Contents
-
General questions
- What is PyTables?
- Which are PyTables' licensing terms?
- I'm having problems. How can I get support?
- Is there commercial support available?
- Why HDF5?
- Why Python?
- Why NumPy?
- Where can PyTables be applied?
- Is PyTables safe?
- Can PyTables be used in concurrent access scenarios?
- What kind of containers does PyTables implement?
- Cool!
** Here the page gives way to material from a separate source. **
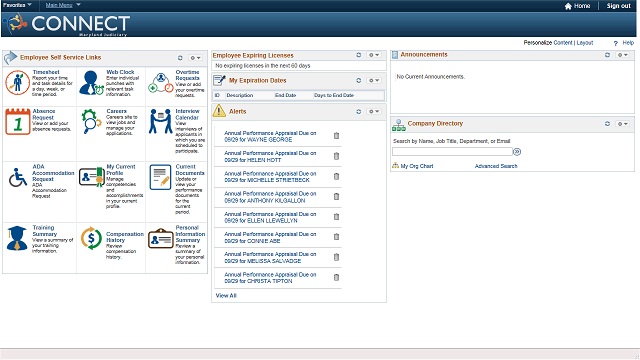Click the Advanced Search link
This screenshot has height=360, width=640.
pos(496,166)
I'd like to see some examples of use...
- Can you show me some screenshots?
- Is PyTables a replacement for a relational database?
- How can PyTables be fast if it is written in an interpreted language like Python?
- If it is designed to deal with very large datasets, then PyTables should consume a lot of memory, shouldn't it?
- Why was PyTables born?
- What is PyTables Pro and how is it related with PyTables?
- Why have you split PyTables 2.x in Std and Pro versions?
- Does PyTables have a client-server interface?
- I've found a bug. What do I do?
- Is it possible to get involved in PyTables development?
- How can I cite PyTables?
-
PyTables 2.0 issues
- I'm having problems migrating my apps from PyTables 1.0 into PyTables 2.0. Please, help!
- For combined searches like `table.where('(x<5) & (x>3)')`, why was a `&` operator chosen instead of an `and`?
- I can not select rows using in-kernel queries with a condition that involves an UInt64Col. Why?
- I'm already using PyTables 2.0 but I'm still getting numarray objects instead of NumPy ones!
- Installation issues
- Testing issues
General questions
What is PyTables?
PyTables is a package for managing hierarchical datasets designed to efficiently cope with extremely large amounts of data.
It is built on top of the HDF5 library, the Python language and the NumPy package. It features an object-oriented interface that, combined with C extensions for the performance-critical parts of the code, makes it a fast, yet extremely easy to use tool for interactively saving and retrieving very large amounts of data.
Which are PyTables' licensing terms?
PyTables' license is free for both commercial and non-commercial use, under the BSD terms. It exists a commercial version of PyTables, dubbed PyTables Pro, which is subject to its own license (see a quick review of it).
I'm having problems. How can I get support?
The most common and efficient way is to subscribe (remember you 'need' to subscribe prior to send messages) to the PyTables users' mailing list, and send there a brief description of your issue and, if possible, a short script that can reproduce it. Hopefully, someone on the list will be able to help you. It is also a good idea to check out the archives of the user's list (you may want to check the Gmane archives instead) so as to see if the answer to your question has already been dealed with.
Is there commercial support available?
Yes. Francesc Alted does offer commercial support for PyTables. Please, contact him at faltet@pytables.com for more information.
Why HDF5?
HDF5 is the underlying C library and file format that enables PyTables to efficiently deal with the data. It has been chosen due to the following reasons:
- Thought out for managing very large datasets in an efficient way.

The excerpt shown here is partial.